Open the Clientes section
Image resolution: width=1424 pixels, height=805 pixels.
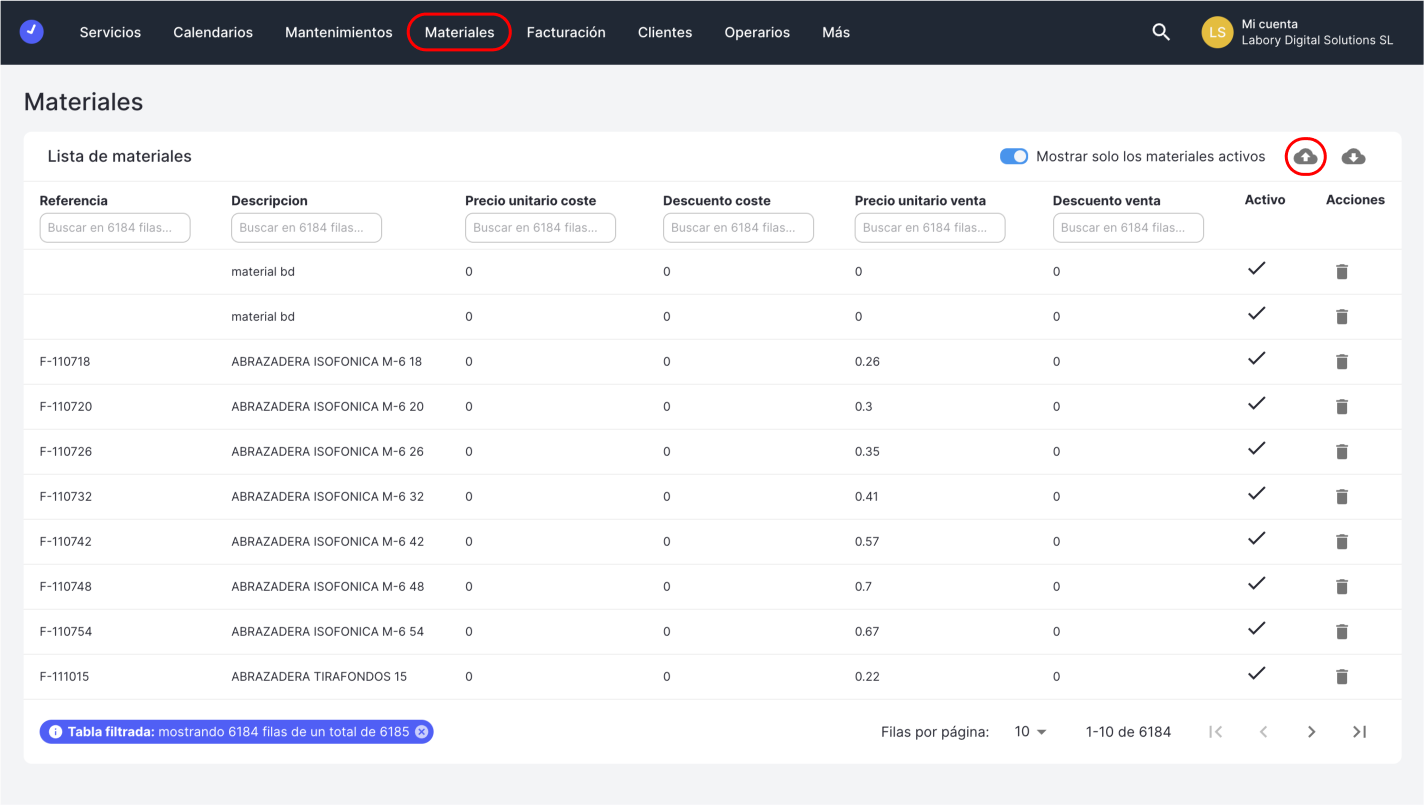[x=665, y=32]
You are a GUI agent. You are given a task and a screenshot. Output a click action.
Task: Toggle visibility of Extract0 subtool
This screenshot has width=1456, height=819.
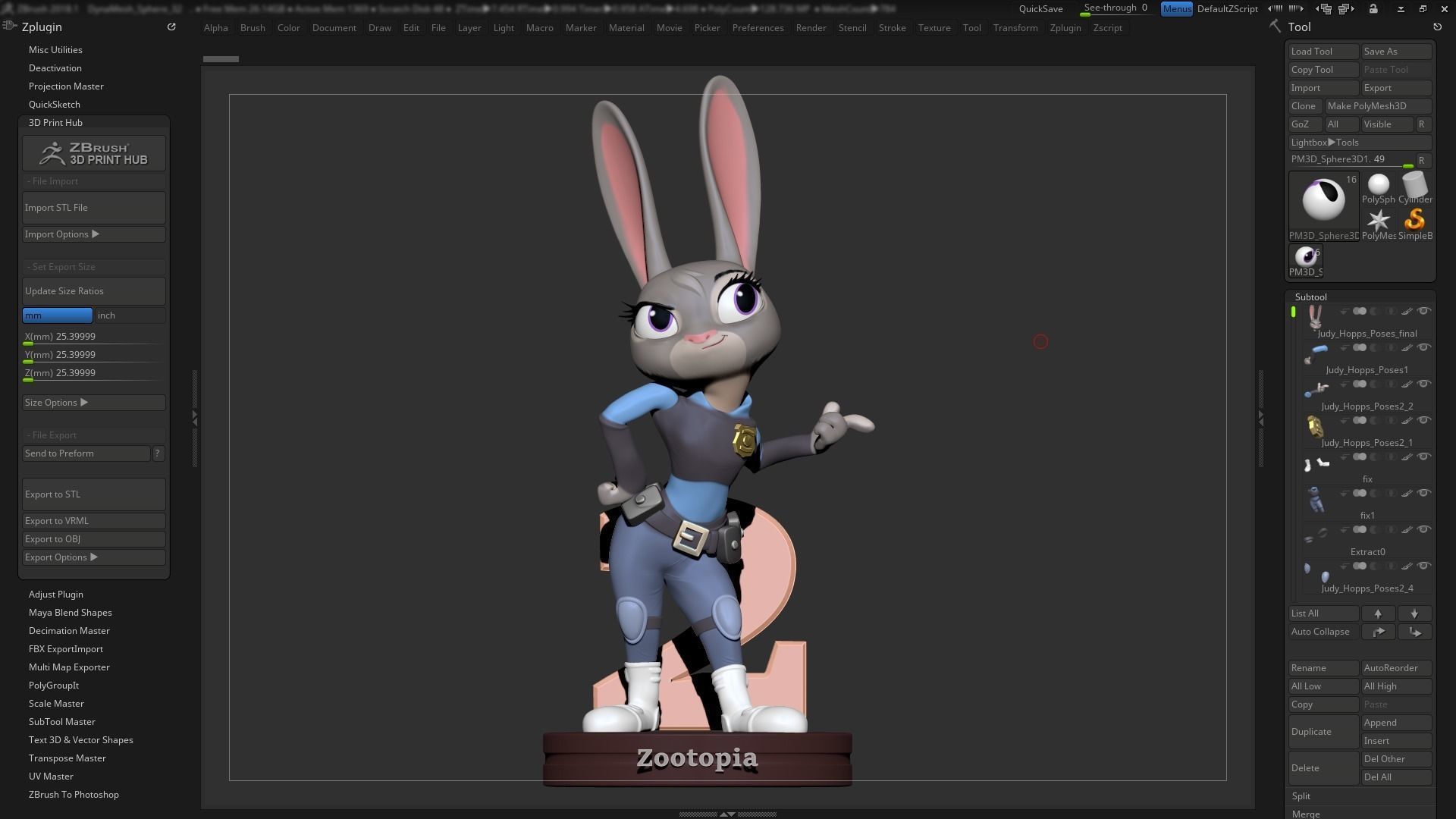1424,530
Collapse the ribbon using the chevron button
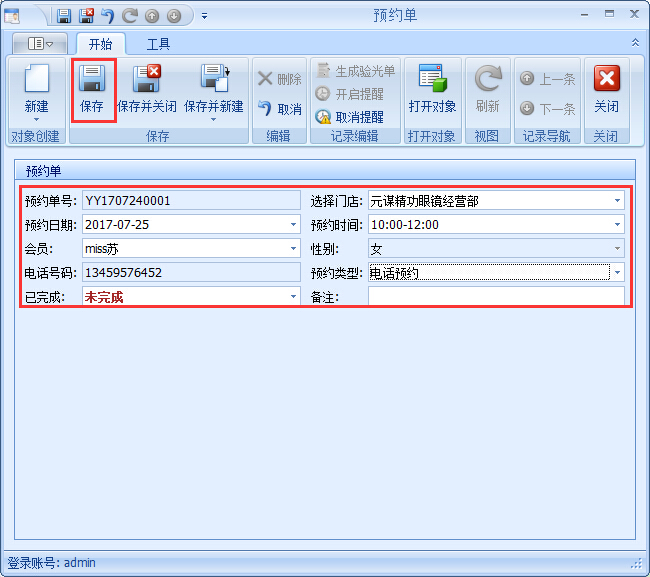This screenshot has width=650, height=577. point(635,43)
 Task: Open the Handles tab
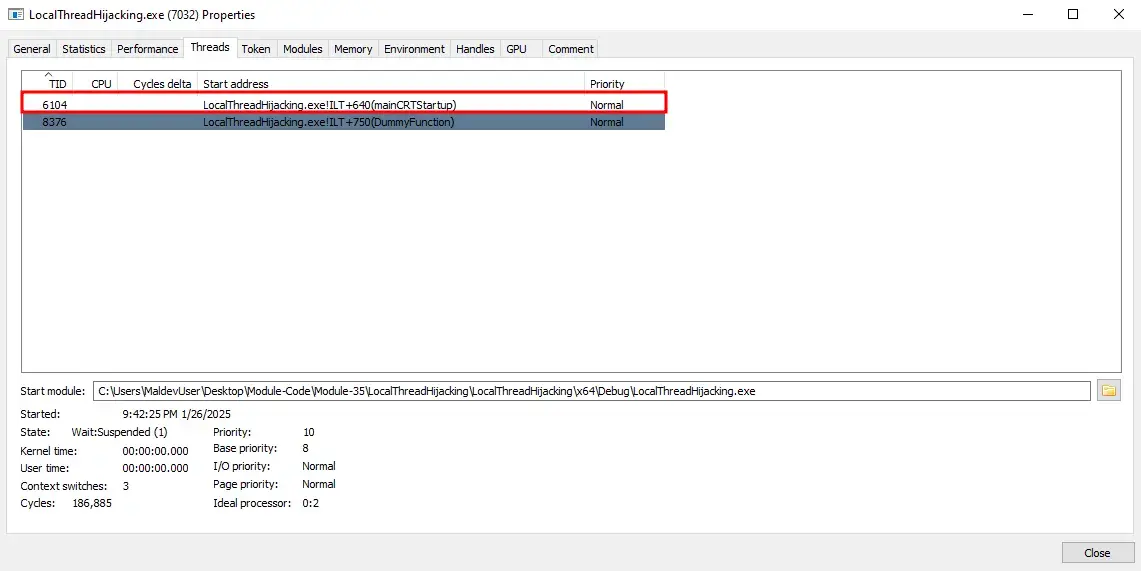point(475,49)
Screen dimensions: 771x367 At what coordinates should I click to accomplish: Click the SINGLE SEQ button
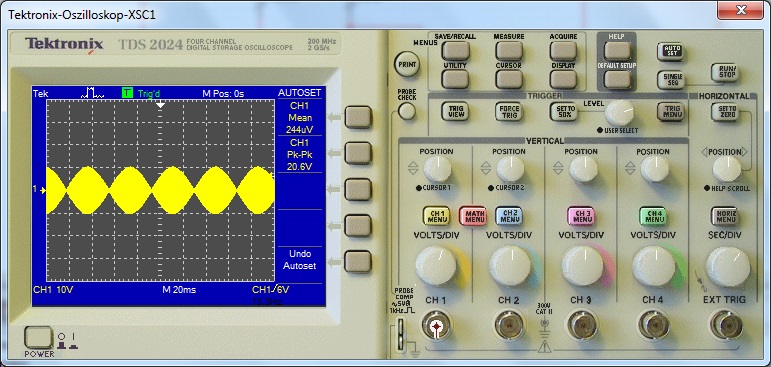[x=671, y=79]
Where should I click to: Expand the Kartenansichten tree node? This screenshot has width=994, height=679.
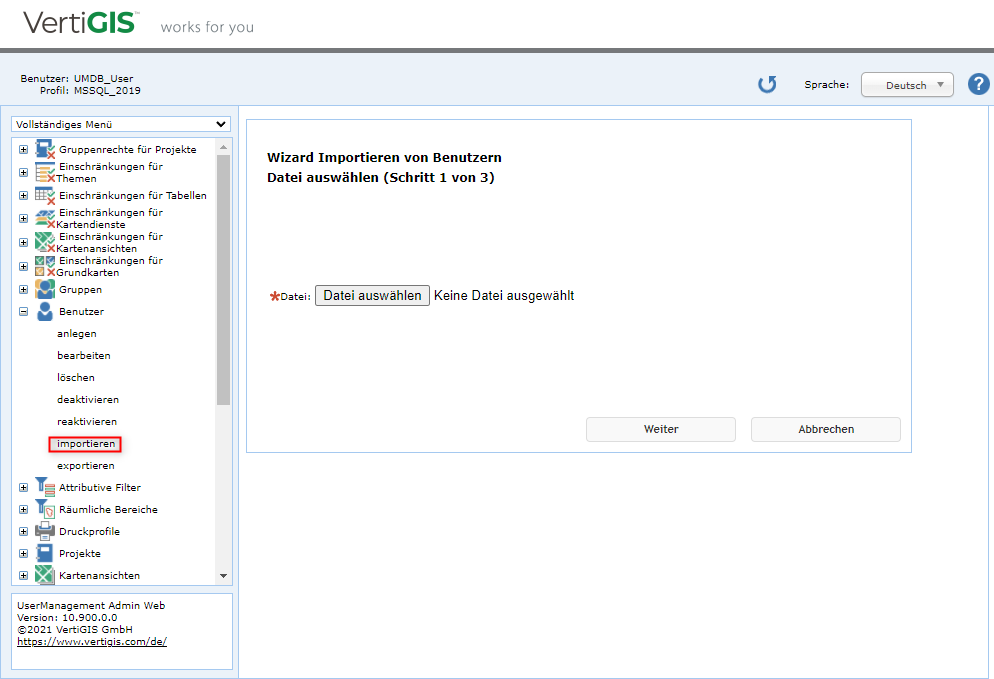(x=23, y=576)
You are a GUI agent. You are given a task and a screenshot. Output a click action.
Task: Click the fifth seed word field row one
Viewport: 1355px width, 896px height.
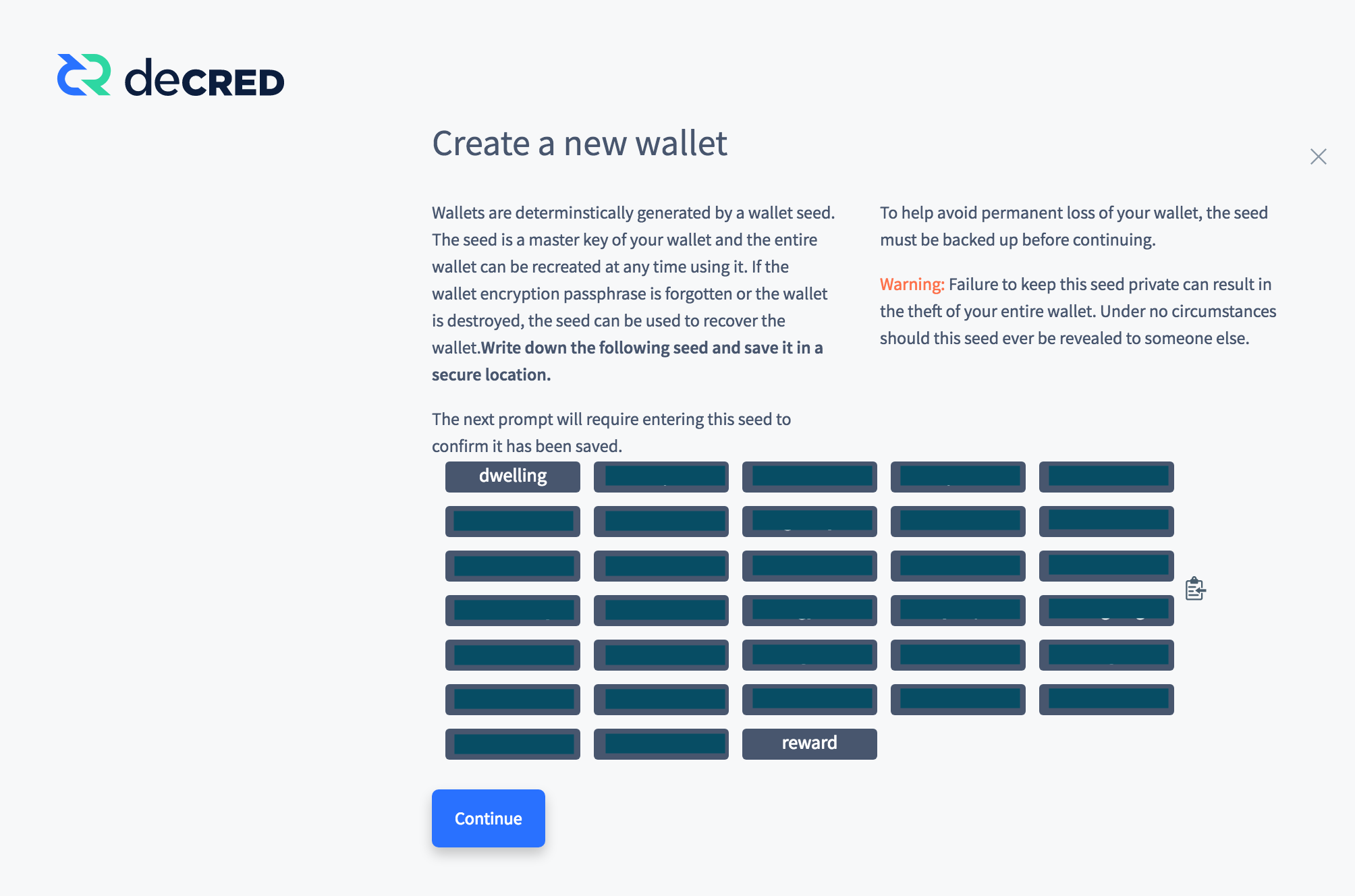tap(1107, 476)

_ _ _

• GOAL OF THE EXERCISE: Switch "screenshot" to "screen image" in everything from the line containing "Task: Open the Handles tab" down to the end of the records, and write those lines out again with nothing else changed and the pictures left out.

• EXERCISE OUTPUT:
 Task: Open the Handles tab
point(475,49)
Screen dimensions: 771x367 At what coordinates should I click to accomplish: Click the SINGLE SEQ button
[x=671, y=79]
Where should I click to: Expand the Kartenansichten tree node? This screen image has width=994, height=679.
(x=23, y=576)
You are a GUI agent. You are given a task and a screen image. Output a click action.
Task: Click the fifth seed word field row one
Viewport: 1355px width, 896px height.
tap(1107, 476)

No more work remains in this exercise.